Thursday, July 29, 2010

Bruhat blunder

Bruhat blunder


Govt misses golden opportunity
Bruhat blunder
By Gayathri Nivas

Whichever party wins in the BBMP election, it will inherit a bankrupt city corporation.


After former prime minister H D Deve Gowda uttered a more than four-letter-word against Chief Minister B S Yeddyurappa for allegedly conceding undue land demands of Nandi Infrastructure Corridor Enterprise for Gowda’s not so pet project — the NICE expressway and infrastructure corridor — it is the turn of Governor H R Bhardwaj, who accused the state government of ‘maladministration’ and ‘neglect of duty’. The constitutional head of state made the not very nice utterances in respect of Bangalore city’s traffic bottlenecks and slow paced infrastructure development, at a conference on e-governance and digitisation of government earlier this week.
Whether Gowda rightly or wrongly used the yuck word has been debated enough and the issue laid to rest after the JD(S) patriarch made a public apology to the chief minister. Hence, the governor’s latest barb needs examination.

The Yeddyurappa government has completed 18 months in office and is into the 19th month. Meanwhile, the Bruhat Bangalore Mahanagara Palike or city corporation, has completed three years without an elected council. During this three-year Opposition-free run of the corporation, Yeddyurappa was deputy chief minister holding finance portfolio under the previous JD(S)-BJP coalition regime and later became the chief minister, keeping the charge of Bangalore city to himself. During this period, at least two state budgets and two corporation budgets have been adopted. But no funds transfer worth its name, from the state coffers to the civic body, had taken place. Nevertheless, the corporation took up Rs 800-1,000 crore worth of works, which were paid for from the huge property tax money it generated after lifting a two-year freeze on tax collection.
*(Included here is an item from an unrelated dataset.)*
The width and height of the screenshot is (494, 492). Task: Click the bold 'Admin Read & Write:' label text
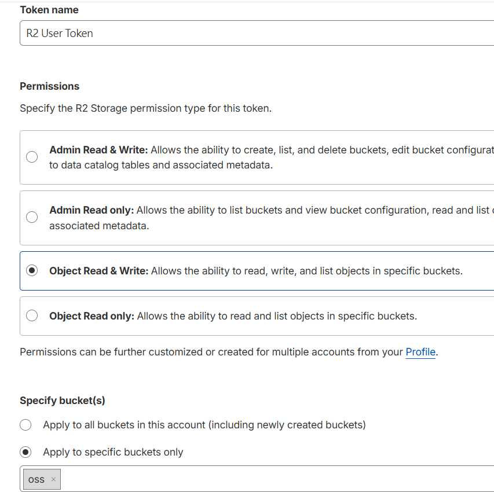pos(98,150)
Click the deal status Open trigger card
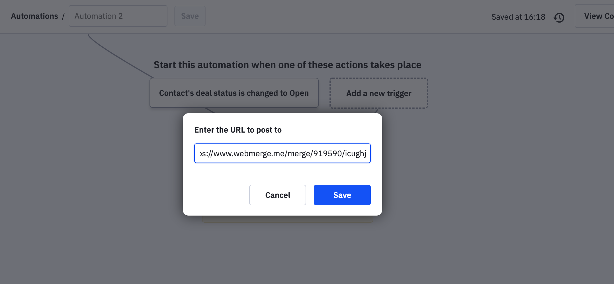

The corporation had temporarily stopped accepting tax as it wished to graduate from a voluntary or self-assessment method to a capital gains-based method, which met with some resistance.

Empty coffers

At least Rs 6,700 crore worth of outstanding bills, on going works and works already allotted to contractors through work code are still to be financed. And the corporation kitty is ostensibly empty, if the contractors, who went on a strike recently demanding clearance of their dues, are to be believed.

For the record, Yeddyurappa can be adjudged the richest chief minister of all his immediate predecessors as his government has received funds from the World Bank, from the Central government under the Jawaharlal Nehru National Urban Renewal Mission (JNNURM), besides the tax monies. But there is hardly any concrete gameplan to justify the huge spending or ensure planned development of nearly 600 sq km of newly added areas, which upgraded the corporation from plain Bangalore to Bruhat Bangalore or Bigger Bangalore.
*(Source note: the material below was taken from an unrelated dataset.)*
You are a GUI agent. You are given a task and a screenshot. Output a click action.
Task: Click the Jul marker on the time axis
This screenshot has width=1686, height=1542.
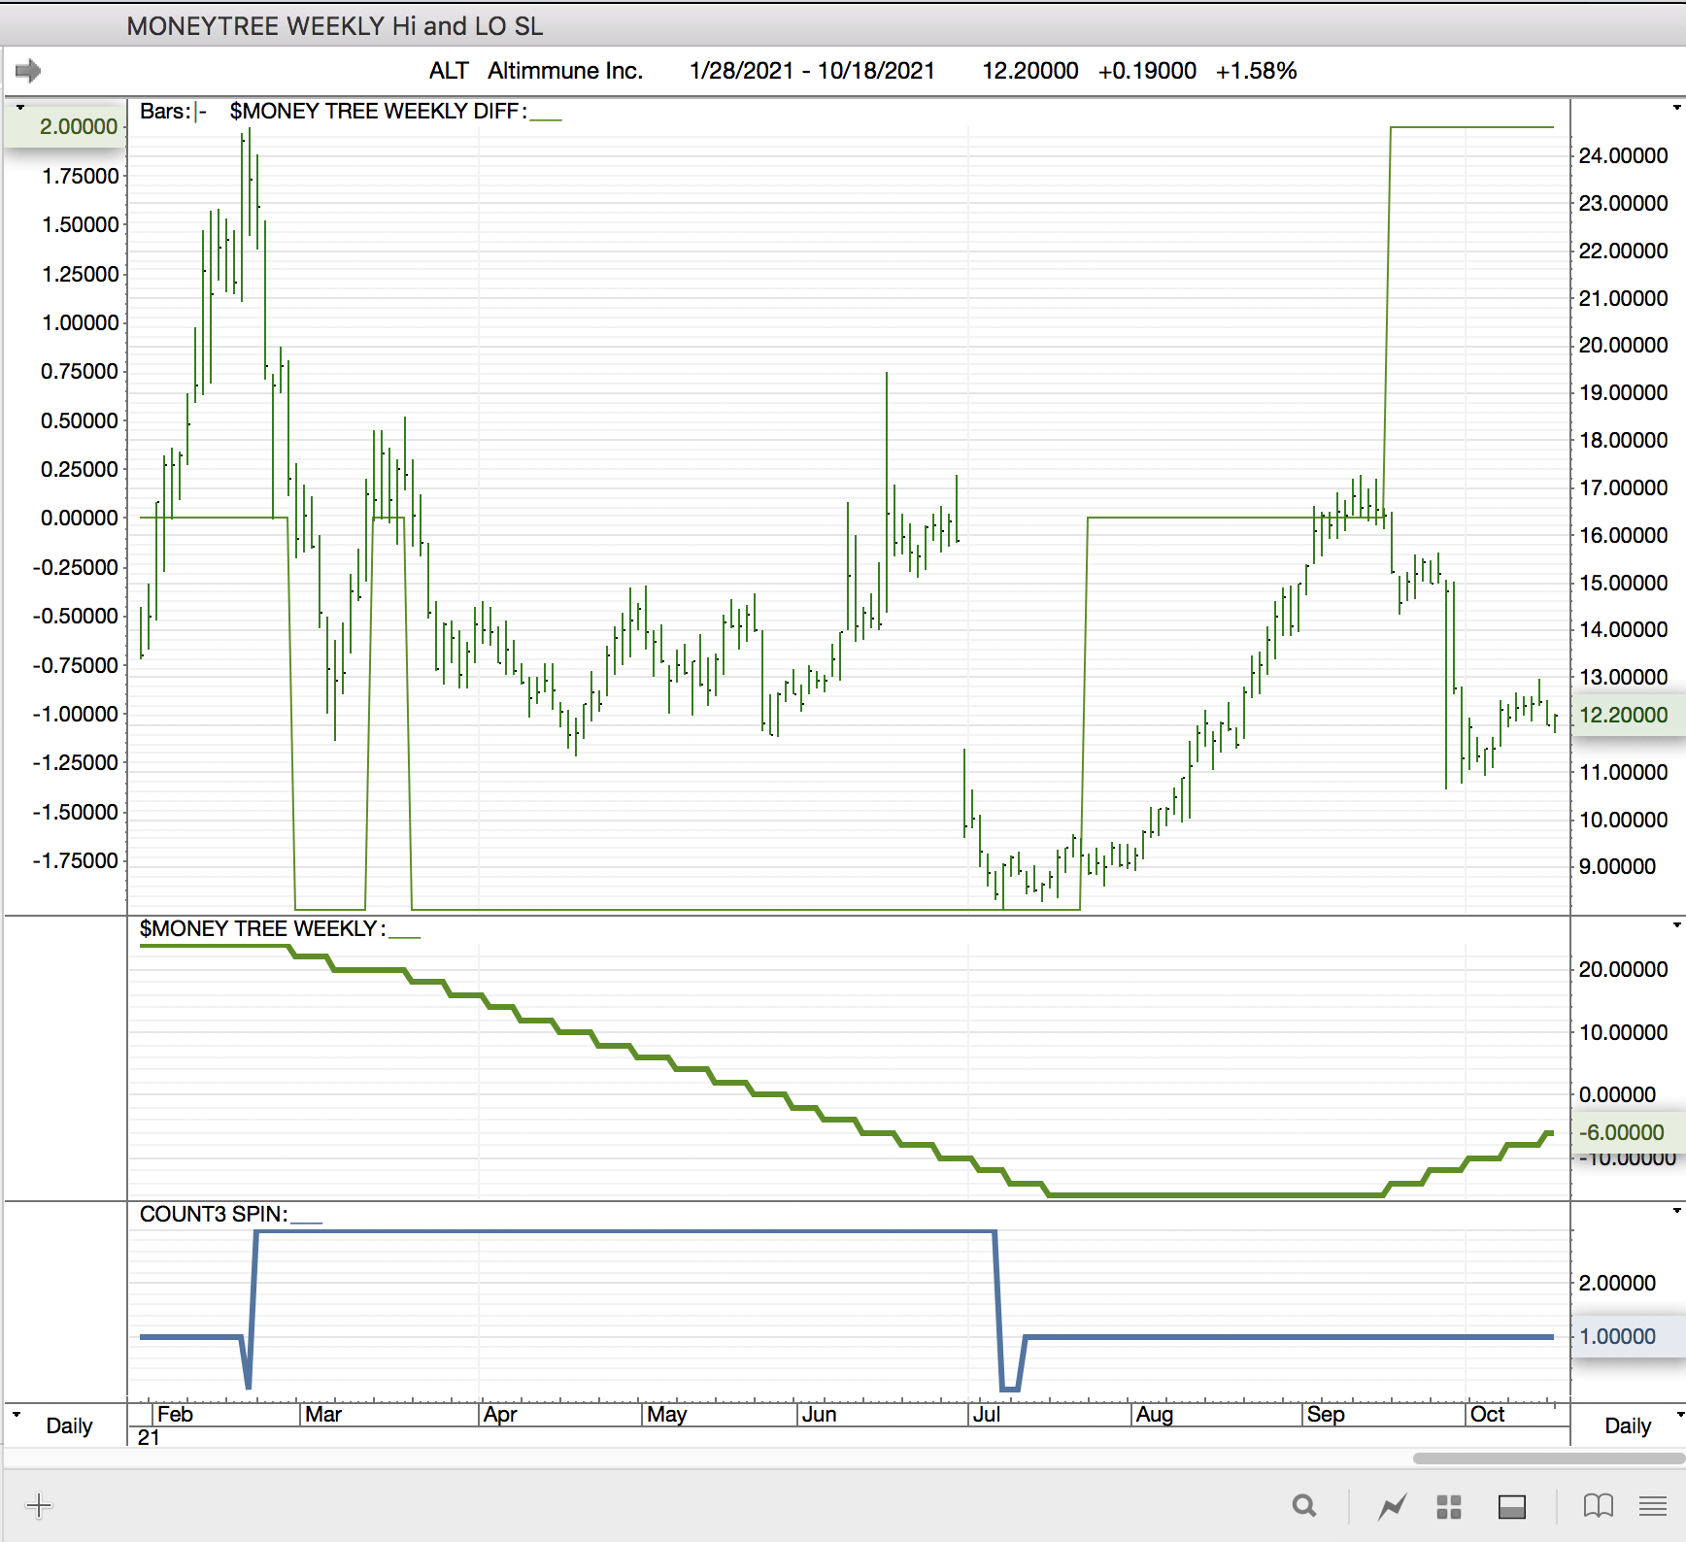coord(987,1415)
The state government frittered away a golden opportunity to turn the new Bangalore areas into an urban model worth emulating. The lack of an overarching plan has resulted in sporadic development of the city at the whims and fancies of the more influential city MLAs, who are putting the cart before the horse. For instance, before laying sanitary and water supply lines, roads have been tarred, which will not only necessitate their inevitable digging at a later date but also cost precious funds for relaying them. Kerbs built with long lasting stones have been uprooted to be replaced by concrete slabs of limited lifespan.
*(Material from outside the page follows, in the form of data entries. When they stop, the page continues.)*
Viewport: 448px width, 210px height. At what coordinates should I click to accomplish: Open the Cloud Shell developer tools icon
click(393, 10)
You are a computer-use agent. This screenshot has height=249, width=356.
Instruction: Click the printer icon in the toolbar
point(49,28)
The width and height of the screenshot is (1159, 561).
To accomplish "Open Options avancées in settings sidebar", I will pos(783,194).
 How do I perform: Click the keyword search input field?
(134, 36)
The five new layouts envisaged are begging for attention. With housing building activity yet to takeoff, the government can freely lay roads, flyovers, identify waste dumps and create other amenities. But inaction is conspicuous. Similar is the case of the traffic signal-free corridors proposed, barring a few stretches — again the handiwork of a few ruling BJP MLAs close to the powers that be.

Debt and neglect

A slew of projects worth a whopping Rs 22,000 crore has been cleared by the state Cabinet a couple of months ago but there are no funds to foot them, it is said. Conveniently, the government kept the tenders called for these projects in abeyance after some questions were raised regarding the post haste manner in which the financial bids were opened, ostensibly to overcome the poll code of conduct, which took effect on January 15. The chief minister, in a magnanimous gesture, said the new elected council could take up the tendering and blamed the Opposition for the delays which would entail in implementing critical infrastructure projects.

Well said chief minister but whichever party is elected to power, it will inherit an unenviable heirloom of debt and neglect. And if there is one word that is meaningless in politics, it is speculate. Almost all politicians speculate all the time, gameplanning ahead for likely, and unlikely, outcomes. And if it is an election year, they are at it with full fury. The latest theme for speculation? Will the Bruhat Bangalore Mahanagara Palike election happen on February 21 or not.